For many years the ‘brain drain’ was the bogeyman lurking in the dark corners of New Zealand’s technology sector, waiting to pounce on unsuspecting businesses to rob them of talent, innovation and growth.
Statistics New Zealand throws a spanner into the works, then, when it says the brain drain, much like the bogeyman, is a myth. Most people leaving the country are lower-skilled workers and their families. In the past 15 years New Zealand has gained an average of more than 12,000 people per year, 10 percent of whom are considered skilled professionals. It’s more brain exchange than brain drain, says Stats NZ – but it hangs in a precarious balance.
Immigration is stemming the loss of technology talent in the country at a time when there aren’t enough skilled workers to go around. There’s already signs of strain as companies are left kicking each other’s shins for the right staff. Until tertiary institutes start producing more technology graduates, the New Zealand’s immigration strategy needs to do more than just stem the loss – it needs to drastically kickstart our talent pool. So, how?
Less red tape
Immigration is critical for Auckland game studio Gameloft. Unable to find to find enough developers here, the company hired immigrants to fill more than half of its positions. Studio director Patrick Wagner (himself a French import) says the snail’s pace at which immigration applications are processed is hampering the Gameloft’s growth. It can take anywhere between two to six months per person and with the need for 20 new hires in the near future – and even with a staff member dedicated to processing immigration applications – Gameloft risks falling behind. Speed is of the essence for Gameloft to compete globally, says Wagner. Red tape and bureaucracy is harming the ability for New Zealand companies to compete with outfits in nations that are able to scale with more agility.

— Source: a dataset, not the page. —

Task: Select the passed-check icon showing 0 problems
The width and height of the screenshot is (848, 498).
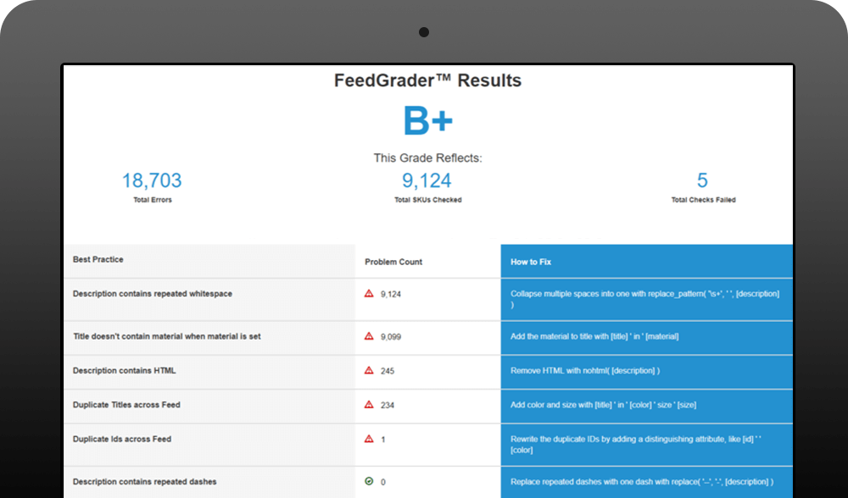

Incentivise entrepreneurial immigration
The Startup Visa Bill in front of the US Senate right now has the potential to change the face of Silicon Valley forever. The legislation sets out to create a visa category for entrepreneurs with a pathway towards citizenship. New Zealand needs its own startup visa, something to incentivise entrepreneurs to bring their high-growth businesses to the country. Admittedly, while we may need ambitious entrepreneurial immigrants, we have little to offer in return. New Zealand is a small market where it’s difficult to secure early stage funding. The 100% Pure brand and associated tourism sound bytes are unlikely to be enough to sway even the hardiest Tolkien fan to move their startup to New Zealand.
Of course, immigration isn’t a magic bullet, it’s a part of the puzzle that needs to be worked on in tandem to spur on the growth of New Zealand’s digital economy. There are positive signs on the horizon, with Prime Minister John Key saying National is a pro-immigration party. He says immigration was vital for the success of Silicon Valley and it will be vital for the success of Silicon South Pacific. Now the ball is in his party’s court to attract more skilled technology immigrants to New Zealand and make sure the brain drain remains nothing more than a scary story business people tell around campfires.